Beberapa hari terakhir rasa-rasanya cuaca semakin dingin, konon posisi matahari dan bumi saat ini adalah jarak terjauh yang pernah ada. Feno...

Menanti di Ruang Tunggu



Beberapa hari terakhir rasa-rasanya cuaca semakin dingin, konon posisi matahari dan bumi saat ini adalah jarak terjauh yang pernah ada. Fenomena ini para Ilmuan menyebutnya dengan istilah Aphelion. Benar atau tidaknya saya sendiri kurang faham.  


Jika berbicara tentang jarak yang terpikir di benakku justru jarak atara hidup dan mati. Saat ini jarak itu terasa begitu tipis, hanya seperti dipisahkan selaput tipis yang begitu gampang diseberangi. Dan tetiba kita berada diseberang dunia lain itu. Dunia kehampaan, dunia kematian.


Berita duka bertebaran di media sosial. Setiap hari kabar duka itu berdatangan tak henti-henti. Karib kerabat, sanak saudara, orang-orang yang kita kenal sepintas lalu maupun mereka yang begitu akrab, tetiba kabar dukanya datang menghenyakkan batin. Kita tertegung, merenungkan antrian kita pada nomor urut ke berapa. Bukankah sejatinya kita juga sedang menanti di ruang tunggu yang sama.


Dunia sedang sakit, sedang dilanda pandemi yang sepertinya tidak ada titik terangnya. Manusia terbelah, segolongan mempercayai pandemi ini nyata segolongan lagi menganggapnya hanya rekayasa demi kepentingan korporasi yang lebih besar. Masyarakat merasakan dampak yang luar biasa dari pandemi ini, sementara pemerintah mengeluarkan ke(tidak)bijakan yang ugal-ugalan. Sebentar-sebentar istilah baru dikeluarkan sebentar-sebentar larangan ini itu di terbitkan. Rasa-rasanya tidak ada solusi yang lebih praktis sementara waktu demi waktu korban berjatuhan semakin banyak. Masyarakat justru diminta goyang ubur-ubur atau menggunakan kalung penangkal anti corona itu.

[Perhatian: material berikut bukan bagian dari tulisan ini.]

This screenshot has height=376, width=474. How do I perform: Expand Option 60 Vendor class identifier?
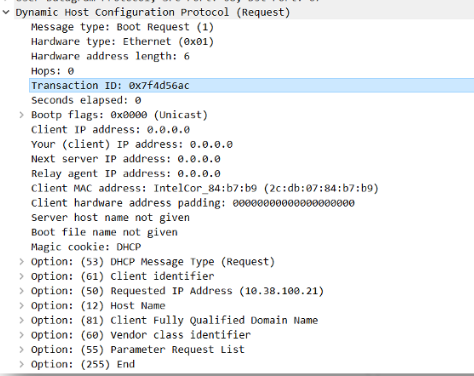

Anehnya saya belum menemukan para pembuat kebijakan ugal-ugalan itu justru menjadi korban, saya belum mendengar kabar duka dari mereka, padahal saya sedang menanti-nanti kabar-kabar itu. Bukan karena apa, cuman barangkali kebijakan yang lebih baik, yang lebih bijaksana untuk rakyat bisa dikeluarkan setelah mereka sendiri mengalami nasib yang sama.  Jangan sampai air mata yang mereka tumpahkan hanya karena melihat rakyatnya menderita, bukan air mata keran mereka juga terdampak penderitaan yang sama.

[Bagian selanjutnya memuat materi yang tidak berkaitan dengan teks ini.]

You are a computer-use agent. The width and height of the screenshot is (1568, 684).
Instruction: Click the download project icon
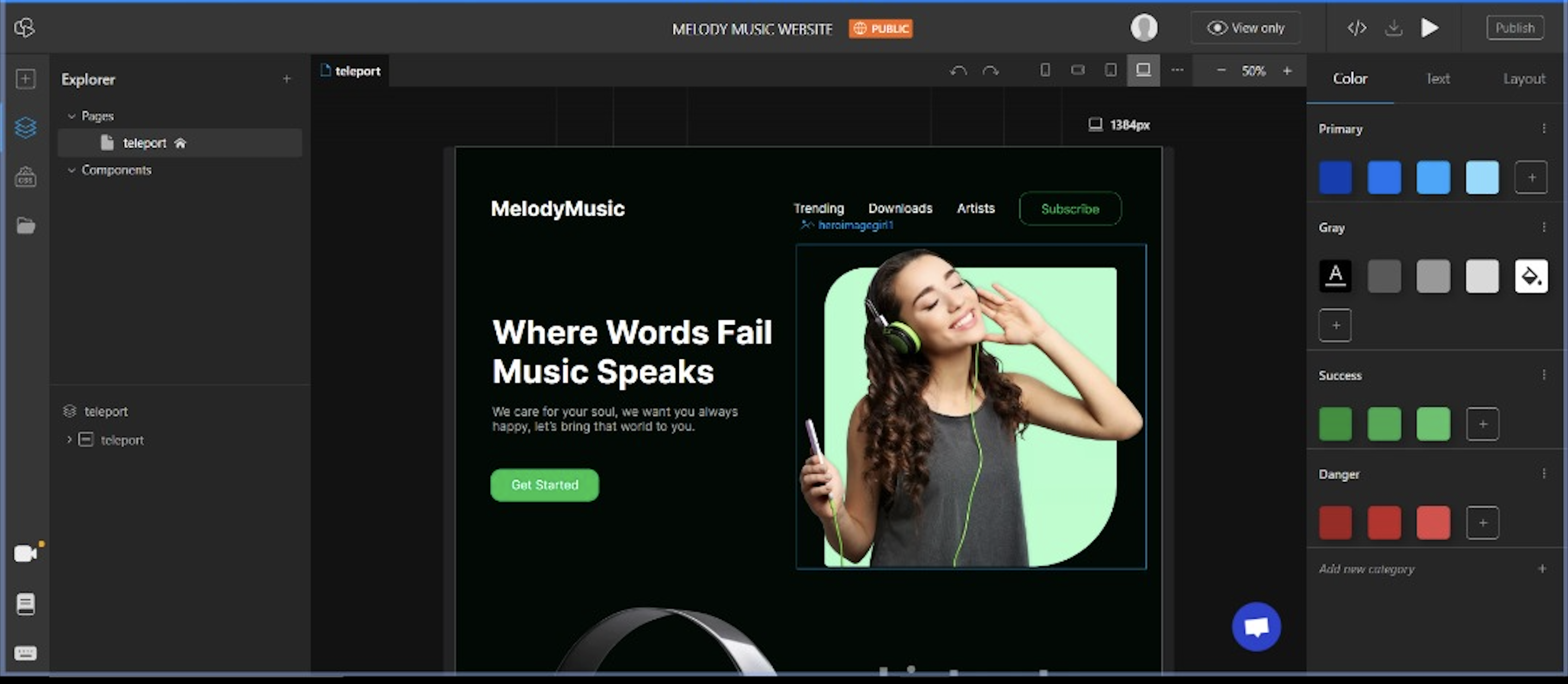coord(1393,28)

Atau barangkali pandemi ini memang pintar menyasar golongan tertentu. Golongan yang tidak bisa memiliki akses untuk mendapat perawat terbaik di rumah sakit. Golongan yang tidak memiliki relasi yang bisa memberinya dukungan untuk mendapatkan penanganan terbaik.  Ah sudahlah percuma juga memikirkan para pejabat itu, lebih baik kembali rebahan. Menikmati segelas teh madu dan menyelesaikan novel tebalku ini.